━━━━━ Study material
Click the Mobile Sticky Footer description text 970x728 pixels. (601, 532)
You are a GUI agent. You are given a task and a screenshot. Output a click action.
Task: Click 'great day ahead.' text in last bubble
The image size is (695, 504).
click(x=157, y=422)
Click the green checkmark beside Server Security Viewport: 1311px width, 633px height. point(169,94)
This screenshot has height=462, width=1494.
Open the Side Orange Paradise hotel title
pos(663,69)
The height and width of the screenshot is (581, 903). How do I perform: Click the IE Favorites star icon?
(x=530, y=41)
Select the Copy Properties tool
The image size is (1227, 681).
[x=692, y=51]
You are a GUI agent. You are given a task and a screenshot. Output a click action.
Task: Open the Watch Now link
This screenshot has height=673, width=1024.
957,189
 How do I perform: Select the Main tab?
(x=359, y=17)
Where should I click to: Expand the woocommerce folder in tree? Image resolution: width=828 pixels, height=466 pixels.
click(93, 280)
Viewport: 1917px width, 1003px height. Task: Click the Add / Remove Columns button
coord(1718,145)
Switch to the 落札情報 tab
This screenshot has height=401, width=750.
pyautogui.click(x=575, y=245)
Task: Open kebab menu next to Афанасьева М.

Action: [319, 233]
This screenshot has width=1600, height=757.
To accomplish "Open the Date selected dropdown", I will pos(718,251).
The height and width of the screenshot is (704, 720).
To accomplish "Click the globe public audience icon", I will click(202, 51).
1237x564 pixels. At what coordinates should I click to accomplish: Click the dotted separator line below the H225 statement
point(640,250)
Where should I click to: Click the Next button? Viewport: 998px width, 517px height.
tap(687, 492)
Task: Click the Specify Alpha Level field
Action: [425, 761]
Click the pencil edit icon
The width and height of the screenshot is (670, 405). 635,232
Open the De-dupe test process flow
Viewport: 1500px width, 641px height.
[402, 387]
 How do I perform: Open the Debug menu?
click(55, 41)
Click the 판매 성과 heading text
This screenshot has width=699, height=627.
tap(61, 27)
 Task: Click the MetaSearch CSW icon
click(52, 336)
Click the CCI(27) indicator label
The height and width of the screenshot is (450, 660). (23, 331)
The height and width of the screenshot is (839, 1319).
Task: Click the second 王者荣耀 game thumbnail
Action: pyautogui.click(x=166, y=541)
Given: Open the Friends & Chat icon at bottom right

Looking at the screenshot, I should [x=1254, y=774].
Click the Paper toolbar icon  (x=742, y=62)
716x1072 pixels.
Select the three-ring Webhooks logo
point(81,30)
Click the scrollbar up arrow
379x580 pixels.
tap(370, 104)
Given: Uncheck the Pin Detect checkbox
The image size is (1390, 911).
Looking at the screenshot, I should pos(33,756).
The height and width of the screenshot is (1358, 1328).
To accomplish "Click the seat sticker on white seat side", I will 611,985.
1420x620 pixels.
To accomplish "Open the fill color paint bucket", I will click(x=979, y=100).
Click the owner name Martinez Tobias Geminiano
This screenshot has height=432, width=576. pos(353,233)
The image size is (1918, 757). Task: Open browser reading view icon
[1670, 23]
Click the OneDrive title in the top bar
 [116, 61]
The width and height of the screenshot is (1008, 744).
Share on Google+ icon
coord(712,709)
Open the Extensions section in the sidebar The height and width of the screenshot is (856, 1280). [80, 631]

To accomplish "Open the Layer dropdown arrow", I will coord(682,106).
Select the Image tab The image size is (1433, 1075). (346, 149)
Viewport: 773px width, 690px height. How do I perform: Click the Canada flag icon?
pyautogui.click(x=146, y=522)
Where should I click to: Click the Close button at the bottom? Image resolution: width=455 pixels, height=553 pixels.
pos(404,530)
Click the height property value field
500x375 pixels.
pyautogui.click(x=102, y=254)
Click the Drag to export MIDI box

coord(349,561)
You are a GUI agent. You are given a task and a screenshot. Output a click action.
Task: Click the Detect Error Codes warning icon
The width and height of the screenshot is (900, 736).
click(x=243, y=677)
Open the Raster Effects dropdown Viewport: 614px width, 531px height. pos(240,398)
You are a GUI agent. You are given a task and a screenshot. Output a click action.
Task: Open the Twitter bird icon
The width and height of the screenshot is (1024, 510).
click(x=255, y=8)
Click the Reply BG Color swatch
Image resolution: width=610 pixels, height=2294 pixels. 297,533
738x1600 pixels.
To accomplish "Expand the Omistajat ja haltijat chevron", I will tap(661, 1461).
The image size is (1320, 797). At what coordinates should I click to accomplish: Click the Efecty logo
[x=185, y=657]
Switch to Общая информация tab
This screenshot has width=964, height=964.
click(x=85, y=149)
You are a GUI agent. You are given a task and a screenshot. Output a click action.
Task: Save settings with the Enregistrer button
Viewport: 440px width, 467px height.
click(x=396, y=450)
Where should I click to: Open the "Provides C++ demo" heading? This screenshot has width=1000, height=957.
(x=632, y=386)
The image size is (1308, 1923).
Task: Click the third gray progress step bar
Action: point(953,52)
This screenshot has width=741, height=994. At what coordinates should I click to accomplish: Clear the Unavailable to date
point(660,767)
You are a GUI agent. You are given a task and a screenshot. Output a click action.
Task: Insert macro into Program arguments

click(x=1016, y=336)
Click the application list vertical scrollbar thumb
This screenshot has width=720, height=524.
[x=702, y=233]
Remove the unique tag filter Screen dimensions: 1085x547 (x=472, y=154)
━━━━━━━━━━
Your task ::
Could you give every entry again, exactly as written?

Result of the exercise ::
Click the Mobile Sticky Footer description text 970x728 pixels. (601, 532)
You are a GUI agent. You are given a task and a screenshot. Output a click action.
Task: Click 'great day ahead.' text in last bubble
The image size is (695, 504).
click(x=157, y=422)
Click the green checkmark beside Server Security Viewport: 1311px width, 633px height. point(169,94)
This screenshot has height=462, width=1494.
Open the Side Orange Paradise hotel title
pos(663,69)
The height and width of the screenshot is (581, 903). How do I perform: Click the IE Favorites star icon?
(x=530, y=41)
Select the Copy Properties tool
The image size is (1227, 681).
[x=692, y=51]
You are a GUI agent. You are given a task and a screenshot. Output a click action.
Task: Open the Watch Now link
This screenshot has height=673, width=1024.
957,189
 How do I perform: Select the Main tab?
(x=359, y=17)
Where should I click to: Expand the woocommerce folder in tree? Image resolution: width=828 pixels, height=466 pixels.
click(93, 280)
Viewport: 1917px width, 1003px height. Task: Click the Add / Remove Columns button
coord(1718,145)
Switch to the 落札情報 tab
This screenshot has height=401, width=750.
pyautogui.click(x=575, y=245)
Task: Open kebab menu next to Афанасьева М.

Action: [319, 233]
This screenshot has width=1600, height=757.
To accomplish "Open the Date selected dropdown", I will pos(718,251).
The height and width of the screenshot is (704, 720).
To accomplish "Click the globe public audience icon", I will click(202, 51).
1237x564 pixels. At what coordinates should I click to accomplish: Click the dotted separator line below the H225 statement
point(640,250)
Where should I click to: Click the Next button? Viewport: 998px width, 517px height.
tap(687, 492)
Task: Click the Specify Alpha Level field
Action: [425, 761]
Click the pencil edit icon
The width and height of the screenshot is (670, 405). 635,232
Open the De-dupe test process flow
Viewport: 1500px width, 641px height.
[402, 387]
 How do I perform: Open the Debug menu?
click(55, 41)
Click the 판매 성과 heading text
This screenshot has width=699, height=627.
tap(61, 27)
 Task: Click the MetaSearch CSW icon
click(52, 336)
Click the CCI(27) indicator label
The height and width of the screenshot is (450, 660). (23, 331)
The height and width of the screenshot is (839, 1319).
Task: Click the second 王者荣耀 game thumbnail
Action: pyautogui.click(x=166, y=541)
Given: Open the Friends & Chat icon at bottom right

Looking at the screenshot, I should [x=1254, y=774].
Click the Paper toolbar icon  (x=742, y=62)
716x1072 pixels.
Select the three-ring Webhooks logo
point(81,30)
Click the scrollbar up arrow
379x580 pixels.
tap(370, 104)
Given: Uncheck the Pin Detect checkbox
The image size is (1390, 911).
Looking at the screenshot, I should pos(33,756).
The height and width of the screenshot is (1358, 1328).
To accomplish "Click the seat sticker on white seat side", I will 611,985.
1420x620 pixels.
To accomplish "Open the fill color paint bucket", I will click(x=979, y=100).
Click the owner name Martinez Tobias Geminiano
This screenshot has height=432, width=576. pos(353,233)
The image size is (1918, 757). Task: Open browser reading view icon
[1670, 23]
Click the OneDrive title in the top bar
 [116, 61]
The width and height of the screenshot is (1008, 744).
Share on Google+ icon
coord(712,709)
Open the Extensions section in the sidebar The height and width of the screenshot is (856, 1280). [80, 631]

To accomplish "Open the Layer dropdown arrow", I will coord(682,106).
Select the Image tab The image size is (1433, 1075). (346, 149)
Viewport: 773px width, 690px height. How do I perform: Click the Canada flag icon?
pyautogui.click(x=146, y=522)
Where should I click to: Click the Close button at the bottom? Image resolution: width=455 pixels, height=553 pixels.
pos(404,530)
Click the height property value field
500x375 pixels.
pyautogui.click(x=102, y=254)
Click the Drag to export MIDI box

coord(349,561)
You are a GUI agent. You are given a task and a screenshot. Output a click action.
Task: Click the Detect Error Codes warning icon
The width and height of the screenshot is (900, 736).
click(x=243, y=677)
Open the Raster Effects dropdown Viewport: 614px width, 531px height. pos(240,398)
You are a GUI agent. You are given a task and a screenshot. Output a click action.
Task: Open the Twitter bird icon
The width and height of the screenshot is (1024, 510).
click(x=255, y=8)
Click the Reply BG Color swatch
Image resolution: width=610 pixels, height=2294 pixels. 297,533
738x1600 pixels.
To accomplish "Expand the Omistajat ja haltijat chevron", I will tap(661, 1461).
The image size is (1320, 797). At what coordinates should I click to accomplish: Click the Efecty logo
[x=185, y=657]
Switch to Общая информация tab
This screenshot has width=964, height=964.
click(x=85, y=149)
You are a GUI agent. You are given a task and a screenshot. Output a click action.
Task: Save settings with the Enregistrer button
Viewport: 440px width, 467px height.
click(x=396, y=450)
Where should I click to: Open the "Provides C++ demo" heading? This screenshot has width=1000, height=957.
(x=632, y=386)
The image size is (1308, 1923).
Task: Click the third gray progress step bar
Action: point(953,52)
This screenshot has width=741, height=994. At what coordinates should I click to accomplish: Clear the Unavailable to date
point(660,767)
You are a GUI agent. You are given a task and a screenshot. Output a click action.
Task: Insert macro into Program arguments

click(x=1016, y=336)
Click the application list vertical scrollbar thumb
This screenshot has width=720, height=524.
[x=702, y=233]
Remove the unique tag filter Screen dimensions: 1085x547 (x=472, y=154)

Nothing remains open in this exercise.